Task objective: Below are some entries; can you quote all of them exactly?

Entries shown:
========

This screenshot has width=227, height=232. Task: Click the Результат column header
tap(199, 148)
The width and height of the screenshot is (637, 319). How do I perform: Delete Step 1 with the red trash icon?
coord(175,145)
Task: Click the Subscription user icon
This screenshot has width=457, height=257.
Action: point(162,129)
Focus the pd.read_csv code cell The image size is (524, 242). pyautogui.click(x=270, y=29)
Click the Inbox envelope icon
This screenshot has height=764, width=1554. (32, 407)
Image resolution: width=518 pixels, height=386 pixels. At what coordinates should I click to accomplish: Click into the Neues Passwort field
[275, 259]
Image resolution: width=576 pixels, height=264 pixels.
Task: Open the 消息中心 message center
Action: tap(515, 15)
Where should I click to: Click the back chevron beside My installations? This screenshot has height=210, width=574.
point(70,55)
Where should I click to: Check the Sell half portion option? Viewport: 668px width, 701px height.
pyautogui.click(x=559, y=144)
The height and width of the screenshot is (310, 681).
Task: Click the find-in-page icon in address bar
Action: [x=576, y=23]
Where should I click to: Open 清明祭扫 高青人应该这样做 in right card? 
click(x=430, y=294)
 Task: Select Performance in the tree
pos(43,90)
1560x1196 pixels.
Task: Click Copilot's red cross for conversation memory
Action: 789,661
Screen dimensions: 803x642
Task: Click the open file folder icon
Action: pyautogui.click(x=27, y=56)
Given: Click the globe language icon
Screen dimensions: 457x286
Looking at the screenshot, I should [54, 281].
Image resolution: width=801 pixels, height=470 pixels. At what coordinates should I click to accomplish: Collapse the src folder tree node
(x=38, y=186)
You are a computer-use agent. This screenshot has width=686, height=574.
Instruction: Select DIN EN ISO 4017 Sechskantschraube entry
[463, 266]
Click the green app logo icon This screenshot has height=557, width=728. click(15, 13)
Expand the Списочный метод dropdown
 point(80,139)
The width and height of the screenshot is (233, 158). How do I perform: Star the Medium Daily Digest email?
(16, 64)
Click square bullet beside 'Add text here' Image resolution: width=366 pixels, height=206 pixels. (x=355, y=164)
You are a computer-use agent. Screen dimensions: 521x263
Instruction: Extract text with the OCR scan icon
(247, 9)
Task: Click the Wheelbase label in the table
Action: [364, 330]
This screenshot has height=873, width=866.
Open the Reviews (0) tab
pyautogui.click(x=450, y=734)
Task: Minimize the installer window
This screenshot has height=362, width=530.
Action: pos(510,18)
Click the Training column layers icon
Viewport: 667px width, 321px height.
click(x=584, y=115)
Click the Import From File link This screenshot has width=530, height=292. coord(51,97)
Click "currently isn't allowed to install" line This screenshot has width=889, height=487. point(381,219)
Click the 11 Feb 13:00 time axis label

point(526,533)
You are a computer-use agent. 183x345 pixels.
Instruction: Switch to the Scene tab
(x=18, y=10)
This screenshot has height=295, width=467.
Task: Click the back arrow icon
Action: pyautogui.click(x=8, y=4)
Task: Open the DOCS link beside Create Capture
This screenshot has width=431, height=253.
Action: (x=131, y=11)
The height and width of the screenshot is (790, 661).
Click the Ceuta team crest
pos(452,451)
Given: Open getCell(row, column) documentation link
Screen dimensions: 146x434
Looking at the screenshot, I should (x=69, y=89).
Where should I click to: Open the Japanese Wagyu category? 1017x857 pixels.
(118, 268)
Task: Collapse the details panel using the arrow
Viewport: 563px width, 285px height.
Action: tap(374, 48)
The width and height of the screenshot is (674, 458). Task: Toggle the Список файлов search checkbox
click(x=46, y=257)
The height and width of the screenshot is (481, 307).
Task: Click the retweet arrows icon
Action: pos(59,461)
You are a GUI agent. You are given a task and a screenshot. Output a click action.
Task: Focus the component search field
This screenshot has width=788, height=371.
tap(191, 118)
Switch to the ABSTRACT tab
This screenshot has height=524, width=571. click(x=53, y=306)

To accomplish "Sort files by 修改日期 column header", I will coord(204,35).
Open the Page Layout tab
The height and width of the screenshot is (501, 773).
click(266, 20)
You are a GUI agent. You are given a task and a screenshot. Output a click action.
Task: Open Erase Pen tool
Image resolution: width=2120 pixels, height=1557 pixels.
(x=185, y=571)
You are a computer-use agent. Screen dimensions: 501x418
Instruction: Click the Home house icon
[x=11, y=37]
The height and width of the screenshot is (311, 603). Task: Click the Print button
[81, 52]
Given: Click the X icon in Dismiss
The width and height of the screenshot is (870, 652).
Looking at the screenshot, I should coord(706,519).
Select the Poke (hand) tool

========

Task output:
This screenshot has width=227, height=232. Task: Click the Результат column header
tap(199, 148)
The width and height of the screenshot is (637, 319). How do I perform: Delete Step 1 with the red trash icon?
coord(175,145)
Task: Click the Subscription user icon
This screenshot has width=457, height=257.
Action: point(162,129)
Focus the pd.read_csv code cell The image size is (524, 242). pyautogui.click(x=270, y=29)
Click the Inbox envelope icon
This screenshot has height=764, width=1554. (32, 407)
Image resolution: width=518 pixels, height=386 pixels. At what coordinates should I click to accomplish: Click into the Neues Passwort field
[275, 259]
Image resolution: width=576 pixels, height=264 pixels.
Task: Open the 消息中心 message center
Action: tap(515, 15)
Where should I click to: Click the back chevron beside My installations? This screenshot has height=210, width=574.
point(70,55)
Where should I click to: Check the Sell half portion option? Viewport: 668px width, 701px height.
pyautogui.click(x=559, y=144)
The height and width of the screenshot is (310, 681).
Task: Click the find-in-page icon in address bar
Action: [x=576, y=23]
Where should I click to: Open 清明祭扫 高青人应该这样做 in right card? 
click(x=430, y=294)
 Task: Select Performance in the tree
pos(43,90)
1560x1196 pixels.
Task: Click Copilot's red cross for conversation memory
Action: 789,661
Screen dimensions: 803x642
Task: Click the open file folder icon
Action: pyautogui.click(x=27, y=56)
Given: Click the globe language icon
Screen dimensions: 457x286
Looking at the screenshot, I should [54, 281].
Image resolution: width=801 pixels, height=470 pixels. At what coordinates should I click to accomplish: Collapse the src folder tree node
(x=38, y=186)
You are a computer-use agent. This screenshot has width=686, height=574.
Instruction: Select DIN EN ISO 4017 Sechskantschraube entry
[463, 266]
Click the green app logo icon This screenshot has height=557, width=728. click(15, 13)
Expand the Списочный метод dropdown
 point(80,139)
The width and height of the screenshot is (233, 158). How do I perform: Star the Medium Daily Digest email?
(16, 64)
Click square bullet beside 'Add text here' Image resolution: width=366 pixels, height=206 pixels. (x=355, y=164)
You are a computer-use agent. Screen dimensions: 521x263
Instruction: Extract text with the OCR scan icon
(247, 9)
Task: Click the Wheelbase label in the table
Action: [364, 330]
This screenshot has height=873, width=866.
Open the Reviews (0) tab
pyautogui.click(x=450, y=734)
Task: Minimize the installer window
This screenshot has height=362, width=530.
Action: pos(510,18)
Click the Training column layers icon
Viewport: 667px width, 321px height.
click(x=584, y=115)
Click the Import From File link This screenshot has width=530, height=292. coord(51,97)
Click "currently isn't allowed to install" line This screenshot has width=889, height=487. point(381,219)
Click the 11 Feb 13:00 time axis label

point(526,533)
You are a computer-use agent. 183x345 pixels.
Instruction: Switch to the Scene tab
(x=18, y=10)
This screenshot has height=295, width=467.
Task: Click the back arrow icon
Action: pyautogui.click(x=8, y=4)
Task: Open the DOCS link beside Create Capture
This screenshot has width=431, height=253.
Action: (x=131, y=11)
The height and width of the screenshot is (790, 661).
Click the Ceuta team crest
pos(452,451)
Given: Open getCell(row, column) documentation link
Screen dimensions: 146x434
Looking at the screenshot, I should (x=69, y=89).
Where should I click to: Open the Japanese Wagyu category? 1017x857 pixels.
(118, 268)
Task: Collapse the details panel using the arrow
Viewport: 563px width, 285px height.
Action: tap(374, 48)
The width and height of the screenshot is (674, 458). Task: Toggle the Список файлов search checkbox
click(x=46, y=257)
The height and width of the screenshot is (481, 307).
Task: Click the retweet arrows icon
Action: pos(59,461)
You are a GUI agent. You are given a task and a screenshot. Output a click action.
Task: Focus the component search field
This screenshot has width=788, height=371.
tap(191, 118)
Switch to the ABSTRACT tab
This screenshot has height=524, width=571. click(x=53, y=306)

To accomplish "Sort files by 修改日期 column header", I will coord(204,35).
Open the Page Layout tab
The height and width of the screenshot is (501, 773).
click(266, 20)
You are a GUI agent. You are given a task and a screenshot. Output a click action.
Task: Open Erase Pen tool
Image resolution: width=2120 pixels, height=1557 pixels.
(x=185, y=571)
You are a computer-use agent. Screen dimensions: 501x418
Instruction: Click the Home house icon
[x=11, y=37]
The height and width of the screenshot is (311, 603). Task: Click the Print button
[81, 52]
Given: Click the X icon in Dismiss
The width and height of the screenshot is (870, 652).
Looking at the screenshot, I should coord(706,519).
Select the Poke (hand) tool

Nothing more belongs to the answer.